EXTRACTED MATERIAL —
%%

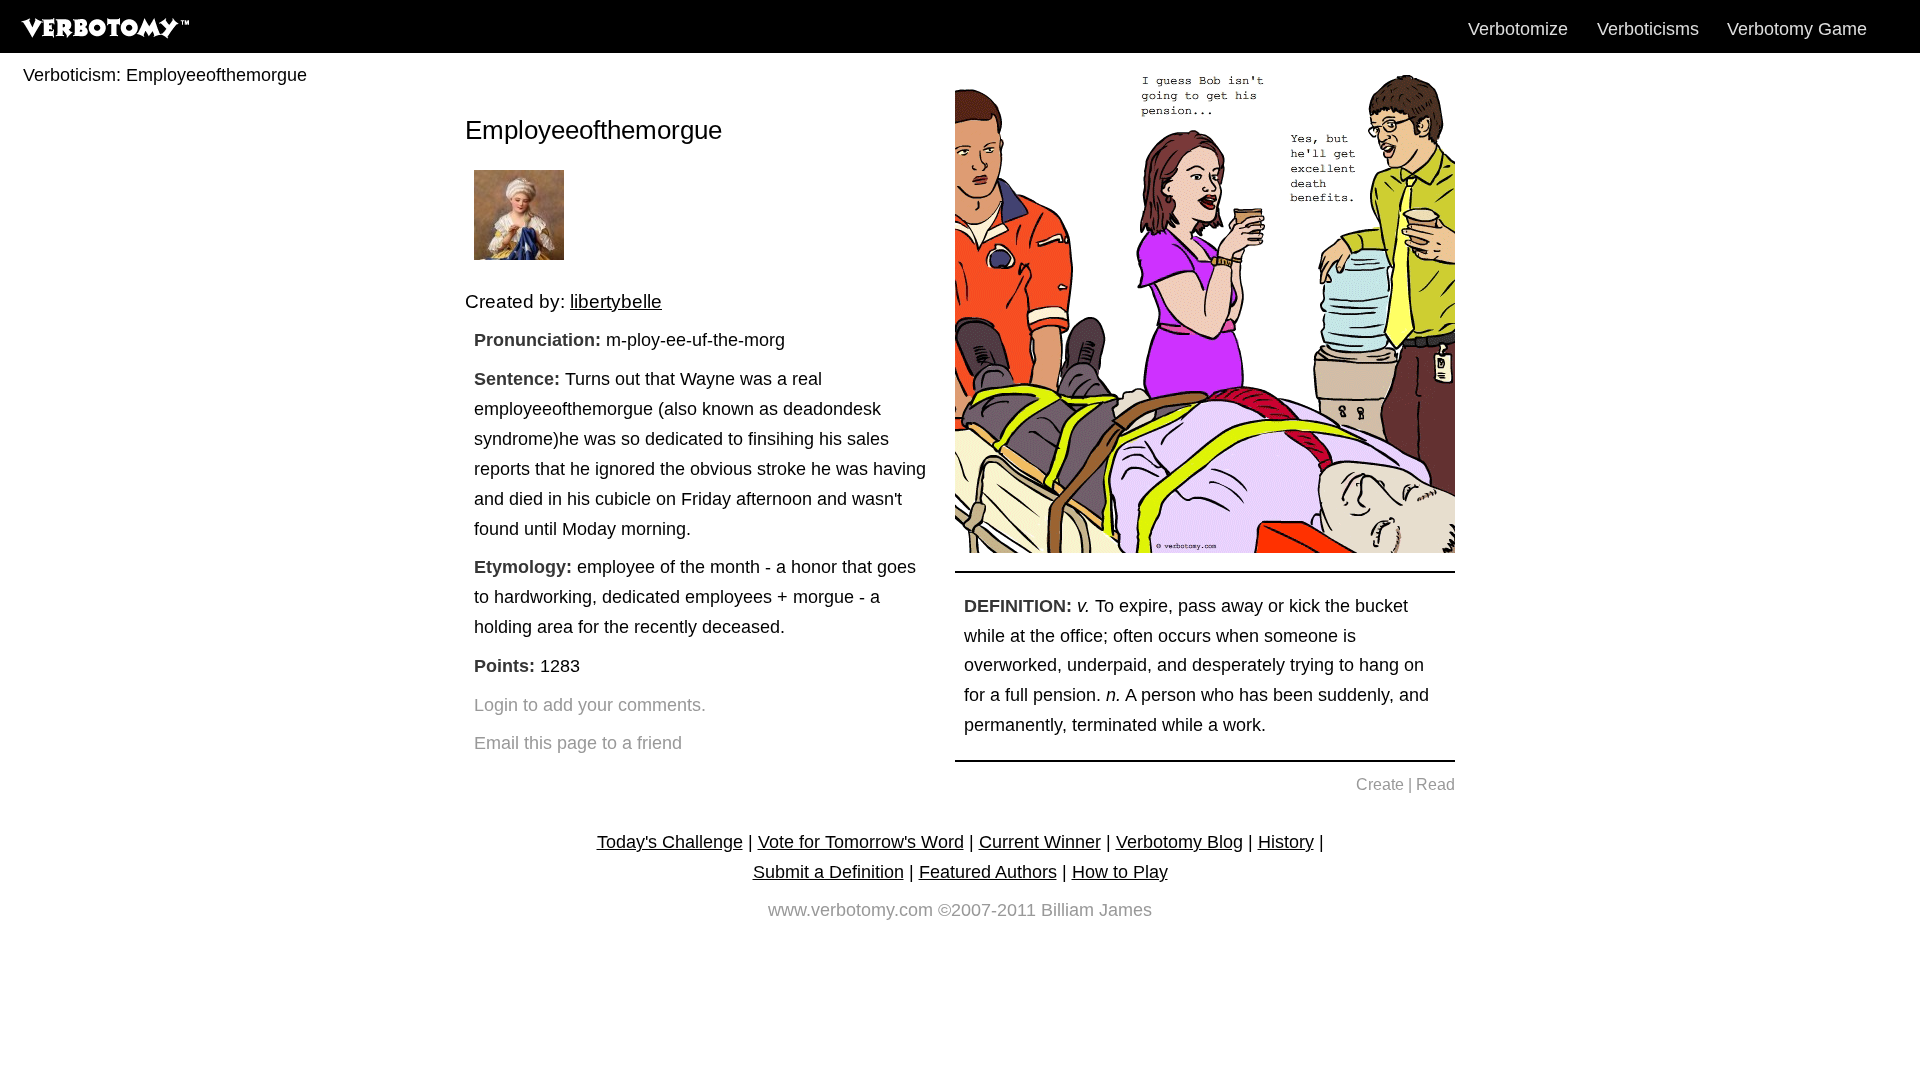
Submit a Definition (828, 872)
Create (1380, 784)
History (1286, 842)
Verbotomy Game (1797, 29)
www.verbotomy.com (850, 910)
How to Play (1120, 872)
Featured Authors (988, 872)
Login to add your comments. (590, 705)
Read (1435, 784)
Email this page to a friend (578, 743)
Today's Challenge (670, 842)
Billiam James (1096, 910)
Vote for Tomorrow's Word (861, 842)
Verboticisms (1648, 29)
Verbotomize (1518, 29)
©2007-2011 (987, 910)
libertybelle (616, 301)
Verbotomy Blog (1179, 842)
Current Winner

%%

EXERCISE INSTRUCTIONS — Taking the line containing "Email this page to a friend (578, 743)" as the first, please return it and every line after it through the end of the entries, exactly and only those.

SOLUTION TO THIS TASK —
Email this page to a friend (578, 743)
Today's Challenge (670, 842)
Billiam James (1096, 910)
Vote for Tomorrow's Word (861, 842)
Verboticisms (1648, 29)
Verbotomize (1518, 29)
©2007-2011 (987, 910)
libertybelle (616, 301)
Verbotomy Blog (1179, 842)
Current Winner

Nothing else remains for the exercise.